[Stored data entries]

====

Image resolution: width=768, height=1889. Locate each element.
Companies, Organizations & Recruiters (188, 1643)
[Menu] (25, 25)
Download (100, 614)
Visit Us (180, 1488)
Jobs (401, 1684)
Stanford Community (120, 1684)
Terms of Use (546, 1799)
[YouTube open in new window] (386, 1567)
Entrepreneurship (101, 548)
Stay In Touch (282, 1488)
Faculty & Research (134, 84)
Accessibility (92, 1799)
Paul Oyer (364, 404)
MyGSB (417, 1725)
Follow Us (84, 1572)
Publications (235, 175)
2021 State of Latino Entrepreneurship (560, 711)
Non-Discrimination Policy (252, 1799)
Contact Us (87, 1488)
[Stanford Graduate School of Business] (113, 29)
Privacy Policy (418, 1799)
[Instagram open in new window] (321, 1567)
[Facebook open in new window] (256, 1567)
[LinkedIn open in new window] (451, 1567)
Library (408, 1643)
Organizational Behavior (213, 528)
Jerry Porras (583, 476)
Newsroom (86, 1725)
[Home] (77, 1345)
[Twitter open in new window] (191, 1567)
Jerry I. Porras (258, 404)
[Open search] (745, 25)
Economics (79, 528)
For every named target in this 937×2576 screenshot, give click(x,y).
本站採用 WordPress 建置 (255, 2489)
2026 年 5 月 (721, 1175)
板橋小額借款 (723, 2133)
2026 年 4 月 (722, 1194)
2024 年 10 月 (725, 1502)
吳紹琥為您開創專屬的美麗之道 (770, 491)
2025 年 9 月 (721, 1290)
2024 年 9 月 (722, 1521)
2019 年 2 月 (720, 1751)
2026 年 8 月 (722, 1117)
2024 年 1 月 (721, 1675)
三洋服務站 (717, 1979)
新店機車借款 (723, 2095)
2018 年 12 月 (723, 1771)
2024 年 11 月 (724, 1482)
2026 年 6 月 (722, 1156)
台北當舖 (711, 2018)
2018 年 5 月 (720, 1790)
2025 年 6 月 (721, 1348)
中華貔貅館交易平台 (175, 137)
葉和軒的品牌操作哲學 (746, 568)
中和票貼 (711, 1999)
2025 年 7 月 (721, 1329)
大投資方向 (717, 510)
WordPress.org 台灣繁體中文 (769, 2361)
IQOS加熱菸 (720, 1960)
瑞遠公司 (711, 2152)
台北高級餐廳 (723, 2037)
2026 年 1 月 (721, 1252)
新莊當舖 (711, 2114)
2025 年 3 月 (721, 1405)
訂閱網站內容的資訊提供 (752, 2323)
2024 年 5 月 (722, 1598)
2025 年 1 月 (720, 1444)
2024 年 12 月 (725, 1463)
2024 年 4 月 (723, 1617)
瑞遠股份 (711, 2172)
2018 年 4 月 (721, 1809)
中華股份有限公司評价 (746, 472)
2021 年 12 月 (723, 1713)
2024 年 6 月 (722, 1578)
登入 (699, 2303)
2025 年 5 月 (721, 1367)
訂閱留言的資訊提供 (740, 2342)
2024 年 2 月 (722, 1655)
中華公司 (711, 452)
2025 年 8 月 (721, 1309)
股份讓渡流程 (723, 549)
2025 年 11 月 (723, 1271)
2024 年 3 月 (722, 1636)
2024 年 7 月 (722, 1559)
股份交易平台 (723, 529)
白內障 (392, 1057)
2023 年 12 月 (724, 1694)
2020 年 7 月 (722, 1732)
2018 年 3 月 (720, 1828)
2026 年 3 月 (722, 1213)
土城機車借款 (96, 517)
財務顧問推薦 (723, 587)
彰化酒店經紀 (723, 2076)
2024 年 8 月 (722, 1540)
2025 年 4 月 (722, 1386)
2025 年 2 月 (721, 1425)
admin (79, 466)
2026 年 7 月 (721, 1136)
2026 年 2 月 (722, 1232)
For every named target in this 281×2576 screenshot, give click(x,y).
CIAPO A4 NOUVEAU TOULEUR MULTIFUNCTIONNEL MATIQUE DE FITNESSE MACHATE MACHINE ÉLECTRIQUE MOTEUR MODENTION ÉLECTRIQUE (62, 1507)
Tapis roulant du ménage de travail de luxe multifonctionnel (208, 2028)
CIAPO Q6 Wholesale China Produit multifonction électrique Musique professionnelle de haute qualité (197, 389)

====

▶ Exercise objective:
The lines to copy run from the start of the records above through the line holding "Library (408, 1643)"; give them exactly, both ends included, and nothing else.

▶ Answer area:
Image resolution: width=768, height=1889. Locate each element.
Companies, Organizations & Recruiters (188, 1643)
[Menu] (25, 25)
Download (100, 614)
Visit Us (180, 1488)
Jobs (401, 1684)
Stanford Community (120, 1684)
Terms of Use (546, 1799)
[YouTube open in new window] (386, 1567)
Entrepreneurship (101, 548)
Stay In Touch (282, 1488)
Faculty & Research (134, 84)
Accessibility (92, 1799)
Paul Oyer (364, 404)
MyGSB (417, 1725)
Follow Us (84, 1572)
Publications (235, 175)
2021 State of Latino Entrepreneurship (560, 711)
Non-Discrimination Policy (252, 1799)
Contact Us (87, 1488)
[Stanford Graduate School of Business] (113, 29)
Privacy Policy (418, 1799)
[Instagram open in new window] (321, 1567)
[Facebook open in new window] (256, 1567)
[LinkedIn open in new window] (451, 1567)
Library (408, 1643)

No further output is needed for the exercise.